▶ [What is asked]: Write out again everything from the start of the data down to the line containing "at that location.", without changing a word. Leave the pictures out of your answer.

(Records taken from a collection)
· · ·
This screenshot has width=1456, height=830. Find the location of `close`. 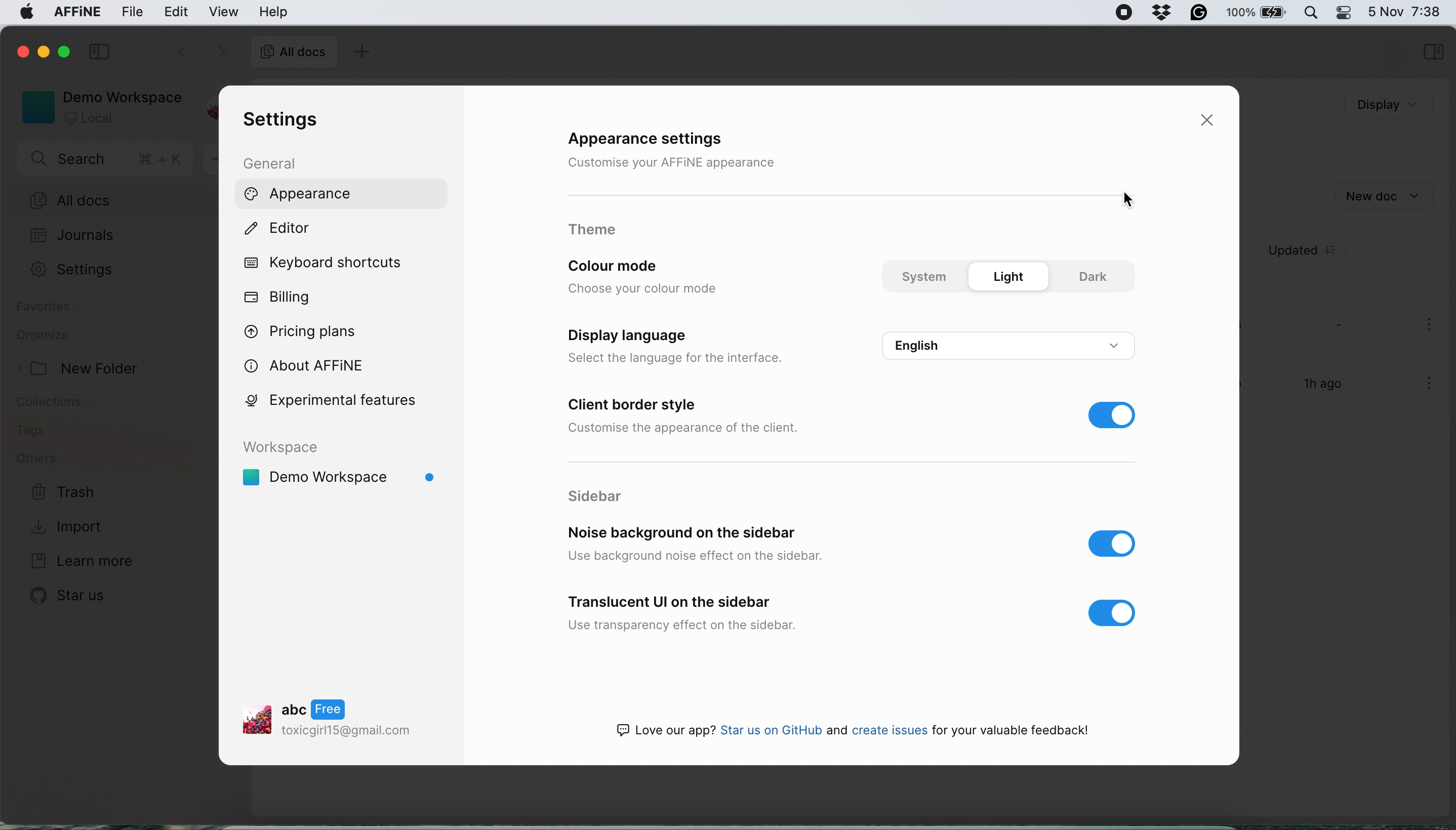

close is located at coordinates (21, 50).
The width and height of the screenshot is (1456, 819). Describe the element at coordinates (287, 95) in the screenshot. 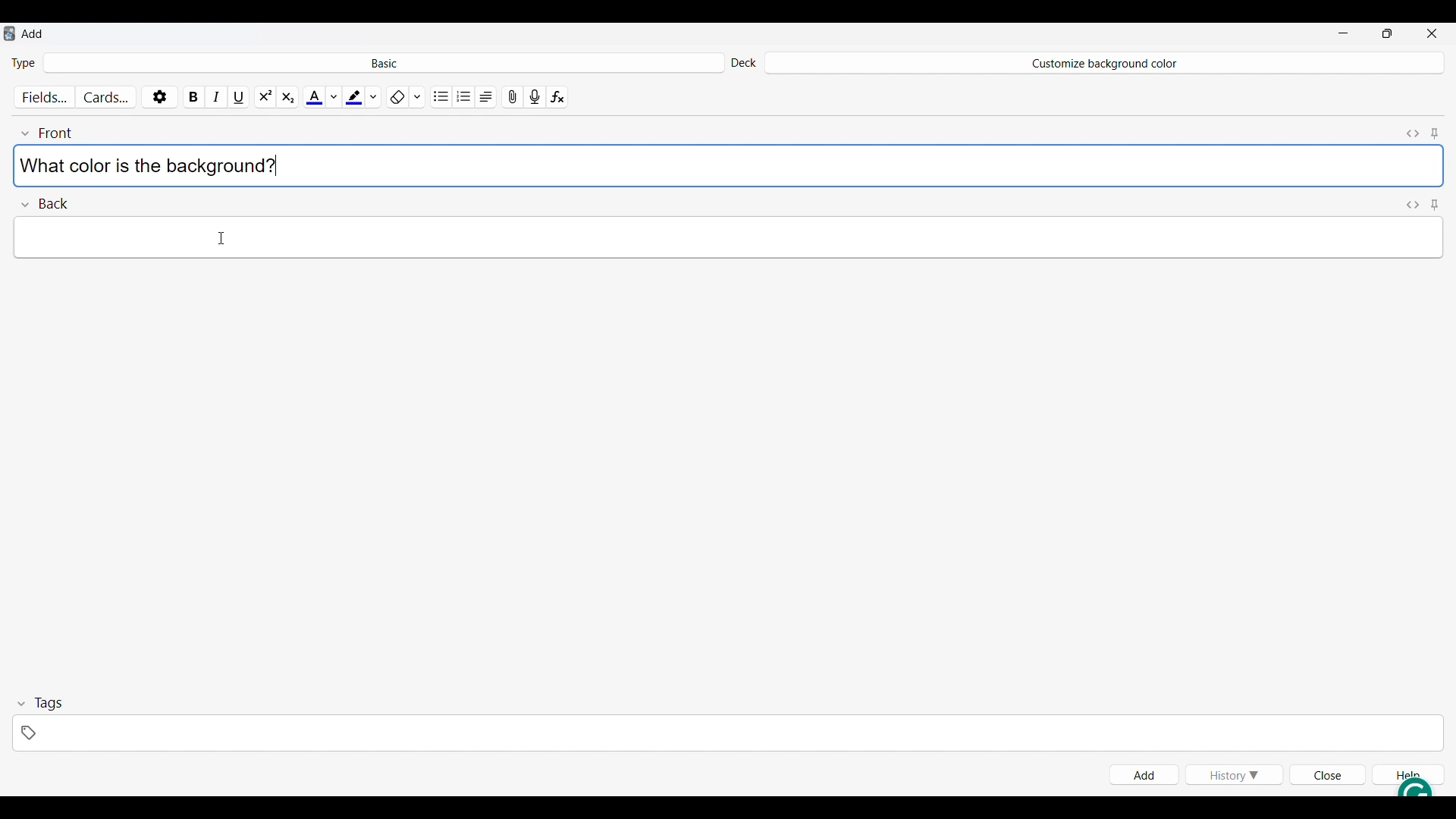

I see `Sub script` at that location.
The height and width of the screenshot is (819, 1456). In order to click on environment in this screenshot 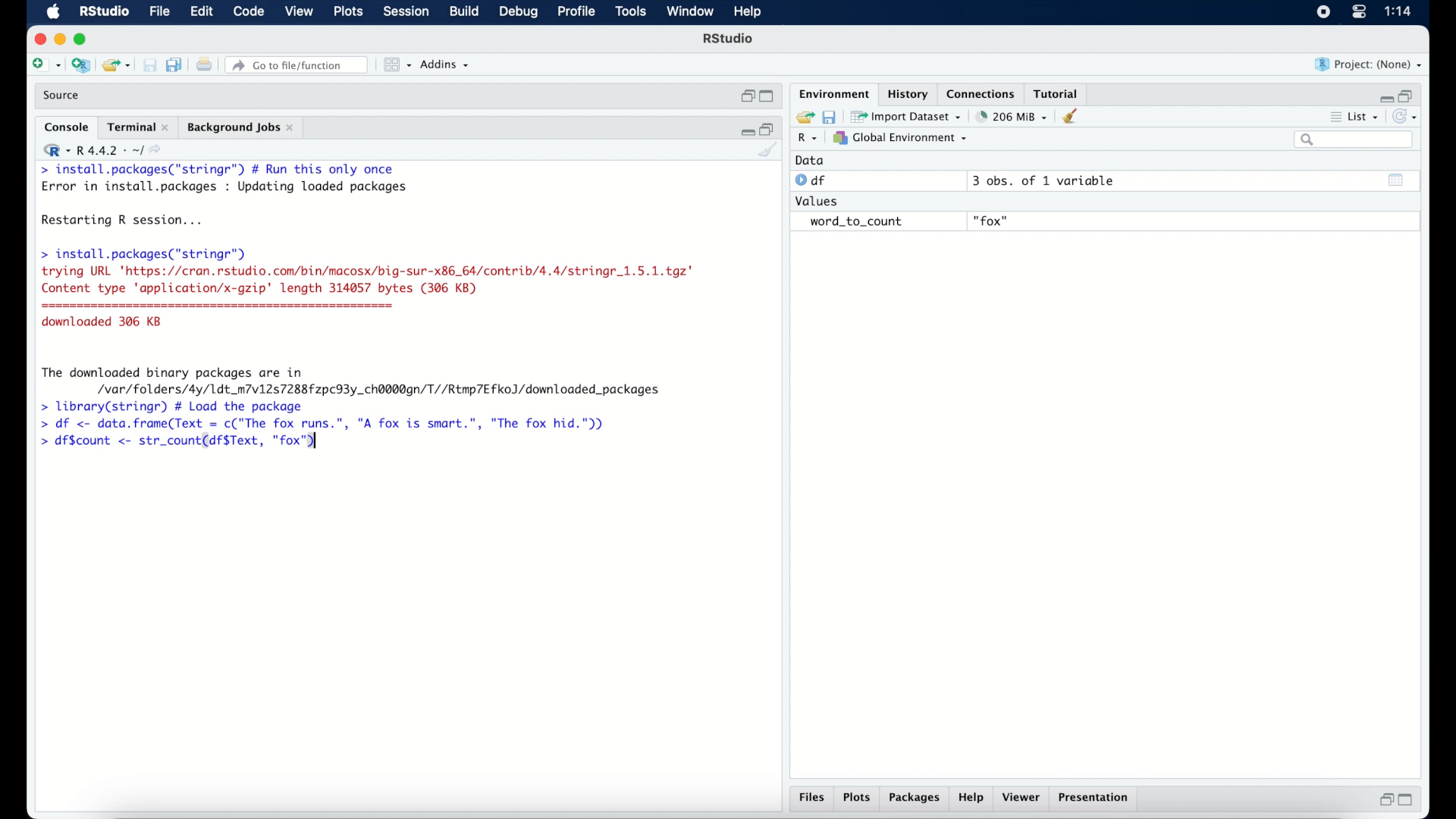, I will do `click(833, 93)`.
· · ·
▶ [Task output]:
This screenshot has width=1456, height=830. Find the location of `close`. 

close is located at coordinates (21, 50).
The width and height of the screenshot is (1456, 819). Describe the element at coordinates (287, 95) in the screenshot. 

I see `Sub script` at that location.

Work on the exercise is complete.